• [WHAT THIS TASK INVOLVES] Nothing should differ between your answer and the records below.
___ DATASET RECORDS ___
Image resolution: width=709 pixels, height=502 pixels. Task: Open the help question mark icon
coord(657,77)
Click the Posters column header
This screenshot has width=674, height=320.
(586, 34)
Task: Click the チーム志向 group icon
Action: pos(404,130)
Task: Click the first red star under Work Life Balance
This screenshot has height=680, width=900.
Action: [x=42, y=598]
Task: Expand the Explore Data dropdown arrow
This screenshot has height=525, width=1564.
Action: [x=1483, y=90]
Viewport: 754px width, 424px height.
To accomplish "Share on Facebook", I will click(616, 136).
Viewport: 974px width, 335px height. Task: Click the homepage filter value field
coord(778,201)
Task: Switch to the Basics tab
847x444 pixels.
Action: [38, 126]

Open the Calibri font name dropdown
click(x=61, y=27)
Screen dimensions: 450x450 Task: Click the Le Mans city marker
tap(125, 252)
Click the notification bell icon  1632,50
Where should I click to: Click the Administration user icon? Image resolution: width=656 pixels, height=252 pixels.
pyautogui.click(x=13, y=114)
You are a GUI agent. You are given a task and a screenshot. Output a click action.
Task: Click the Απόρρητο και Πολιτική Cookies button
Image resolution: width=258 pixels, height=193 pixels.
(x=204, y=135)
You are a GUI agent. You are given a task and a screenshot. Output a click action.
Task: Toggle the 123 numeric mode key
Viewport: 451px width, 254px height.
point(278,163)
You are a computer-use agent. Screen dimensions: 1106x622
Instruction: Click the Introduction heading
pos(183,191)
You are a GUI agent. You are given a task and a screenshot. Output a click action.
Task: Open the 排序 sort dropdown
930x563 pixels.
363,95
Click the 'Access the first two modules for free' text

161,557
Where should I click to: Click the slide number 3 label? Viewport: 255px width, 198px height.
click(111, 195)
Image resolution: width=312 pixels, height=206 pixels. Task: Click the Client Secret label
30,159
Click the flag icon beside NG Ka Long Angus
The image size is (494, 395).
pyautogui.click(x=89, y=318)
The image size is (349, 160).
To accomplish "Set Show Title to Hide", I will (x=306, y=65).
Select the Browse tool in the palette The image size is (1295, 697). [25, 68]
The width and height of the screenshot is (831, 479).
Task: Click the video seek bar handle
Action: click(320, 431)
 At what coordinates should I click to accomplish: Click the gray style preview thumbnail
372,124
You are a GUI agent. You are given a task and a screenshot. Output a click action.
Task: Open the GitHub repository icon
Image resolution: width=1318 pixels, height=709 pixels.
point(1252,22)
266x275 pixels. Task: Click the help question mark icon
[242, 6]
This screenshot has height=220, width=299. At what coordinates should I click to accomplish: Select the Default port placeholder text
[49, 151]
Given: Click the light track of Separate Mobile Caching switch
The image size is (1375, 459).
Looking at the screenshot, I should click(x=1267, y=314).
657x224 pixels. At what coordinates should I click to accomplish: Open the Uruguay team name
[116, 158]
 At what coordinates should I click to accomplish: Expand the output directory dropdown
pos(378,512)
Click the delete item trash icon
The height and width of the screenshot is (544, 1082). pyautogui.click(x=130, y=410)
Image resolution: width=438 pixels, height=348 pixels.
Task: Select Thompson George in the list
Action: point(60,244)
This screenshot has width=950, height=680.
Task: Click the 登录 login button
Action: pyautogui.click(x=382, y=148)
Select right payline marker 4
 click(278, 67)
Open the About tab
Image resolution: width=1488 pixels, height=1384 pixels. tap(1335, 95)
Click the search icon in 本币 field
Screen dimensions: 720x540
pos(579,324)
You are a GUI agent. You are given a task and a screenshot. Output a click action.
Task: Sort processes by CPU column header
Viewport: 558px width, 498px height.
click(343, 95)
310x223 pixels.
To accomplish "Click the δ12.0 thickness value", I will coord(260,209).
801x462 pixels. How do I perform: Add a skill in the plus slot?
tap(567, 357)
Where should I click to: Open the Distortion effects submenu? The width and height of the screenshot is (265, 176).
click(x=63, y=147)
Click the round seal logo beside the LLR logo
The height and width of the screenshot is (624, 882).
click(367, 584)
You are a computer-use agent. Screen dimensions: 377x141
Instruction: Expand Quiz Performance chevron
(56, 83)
___
• [RESULT]
Image resolution: width=709 pixels, height=502 pixels. Task: Open the help question mark icon
coord(657,77)
Click the Posters column header
This screenshot has width=674, height=320.
(586, 34)
Task: Click the チーム志向 group icon
Action: pos(404,130)
Task: Click the first red star under Work Life Balance
This screenshot has height=680, width=900.
Action: [x=42, y=598]
Task: Expand the Explore Data dropdown arrow
This screenshot has height=525, width=1564.
Action: [x=1483, y=90]
Viewport: 754px width, 424px height.
To accomplish "Share on Facebook", I will click(616, 136).
Viewport: 974px width, 335px height. Task: Click the homepage filter value field
coord(778,201)
Task: Switch to the Basics tab
847x444 pixels.
Action: [38, 126]

Open the Calibri font name dropdown
click(x=61, y=27)
Screen dimensions: 450x450 Task: Click the Le Mans city marker
tap(125, 252)
Click the notification bell icon  1632,50
Where should I click to: Click the Administration user icon? Image resolution: width=656 pixels, height=252 pixels.
pyautogui.click(x=13, y=114)
You are a GUI agent. You are given a task and a screenshot. Output a click action.
Task: Click the Απόρρητο και Πολιτική Cookies button
Image resolution: width=258 pixels, height=193 pixels.
(x=204, y=135)
You are a GUI agent. You are given a task and a screenshot. Output a click action.
Task: Toggle the 123 numeric mode key
Viewport: 451px width, 254px height.
point(278,163)
You are a computer-use agent. Screen dimensions: 1106x622
Instruction: Click the Introduction heading
pos(183,191)
You are a GUI agent. You are given a task and a screenshot. Output a click action.
Task: Open the 排序 sort dropdown
930x563 pixels.
363,95
Click the 'Access the first two modules for free' text

161,557
Where should I click to: Click the slide number 3 label? Viewport: 255px width, 198px height.
click(111, 195)
Image resolution: width=312 pixels, height=206 pixels. Task: Click the Client Secret label
30,159
Click the flag icon beside NG Ka Long Angus
The image size is (494, 395).
pyautogui.click(x=89, y=318)
The image size is (349, 160).
To accomplish "Set Show Title to Hide", I will (x=306, y=65).
Select the Browse tool in the palette The image size is (1295, 697). [25, 68]
The width and height of the screenshot is (831, 479).
Task: Click the video seek bar handle
Action: click(320, 431)
 At what coordinates should I click to accomplish: Click the gray style preview thumbnail
372,124
You are a GUI agent. You are given a task and a screenshot. Output a click action.
Task: Open the GitHub repository icon
Image resolution: width=1318 pixels, height=709 pixels.
point(1252,22)
266x275 pixels. Task: Click the help question mark icon
[242, 6]
This screenshot has height=220, width=299. At what coordinates should I click to accomplish: Select the Default port placeholder text
[49, 151]
Given: Click the light track of Separate Mobile Caching switch
The image size is (1375, 459).
Looking at the screenshot, I should click(x=1267, y=314).
657x224 pixels. At what coordinates should I click to accomplish: Open the Uruguay team name
[116, 158]
 At what coordinates should I click to accomplish: Expand the output directory dropdown
pos(378,512)
Click the delete item trash icon
The height and width of the screenshot is (544, 1082). pyautogui.click(x=130, y=410)
Image resolution: width=438 pixels, height=348 pixels.
Task: Select Thompson George in the list
Action: point(60,244)
This screenshot has width=950, height=680.
Task: Click the 登录 login button
Action: pyautogui.click(x=382, y=148)
Select right payline marker 4
 click(278, 67)
Open the About tab
Image resolution: width=1488 pixels, height=1384 pixels. tap(1335, 95)
Click the search icon in 本币 field
Screen dimensions: 720x540
pos(579,324)
You are a GUI agent. You are given a task and a screenshot. Output a click action.
Task: Sort processes by CPU column header
Viewport: 558px width, 498px height.
click(343, 95)
310x223 pixels.
To accomplish "Click the δ12.0 thickness value", I will coord(260,209).
801x462 pixels. How do I perform: Add a skill in the plus slot?
tap(567, 357)
Where should I click to: Open the Distortion effects submenu? The width and height of the screenshot is (265, 176).
click(x=63, y=147)
Click the round seal logo beside the LLR logo
The height and width of the screenshot is (624, 882).
click(367, 584)
You are a computer-use agent. Screen dimensions: 377x141
Instruction: Expand Quiz Performance chevron
(56, 83)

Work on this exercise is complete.